::: Data to process :::

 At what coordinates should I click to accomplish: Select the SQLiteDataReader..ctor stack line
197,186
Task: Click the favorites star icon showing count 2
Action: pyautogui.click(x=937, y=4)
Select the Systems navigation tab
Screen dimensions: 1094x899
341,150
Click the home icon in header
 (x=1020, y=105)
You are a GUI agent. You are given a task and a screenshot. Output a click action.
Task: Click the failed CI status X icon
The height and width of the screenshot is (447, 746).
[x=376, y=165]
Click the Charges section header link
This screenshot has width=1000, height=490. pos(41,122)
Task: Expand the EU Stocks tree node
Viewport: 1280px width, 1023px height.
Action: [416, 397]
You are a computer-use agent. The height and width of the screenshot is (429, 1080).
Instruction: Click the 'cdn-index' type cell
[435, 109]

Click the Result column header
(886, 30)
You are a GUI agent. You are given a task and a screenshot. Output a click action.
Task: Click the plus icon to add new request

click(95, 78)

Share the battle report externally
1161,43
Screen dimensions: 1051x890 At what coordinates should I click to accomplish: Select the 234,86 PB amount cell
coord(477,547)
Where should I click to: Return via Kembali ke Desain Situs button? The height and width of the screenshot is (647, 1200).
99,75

:::

Work order — Referring to the material above, set down exactly the lines between the line with "Task: Click the failed CI status X icon" and the line with "Task: Expand the EU Stocks tree node", inclusive, and no other lines.

Written answer —
Task: Click the failed CI status X icon
The height and width of the screenshot is (447, 746).
[x=376, y=165]
Click the Charges section header link
This screenshot has width=1000, height=490. pos(41,122)
Task: Expand the EU Stocks tree node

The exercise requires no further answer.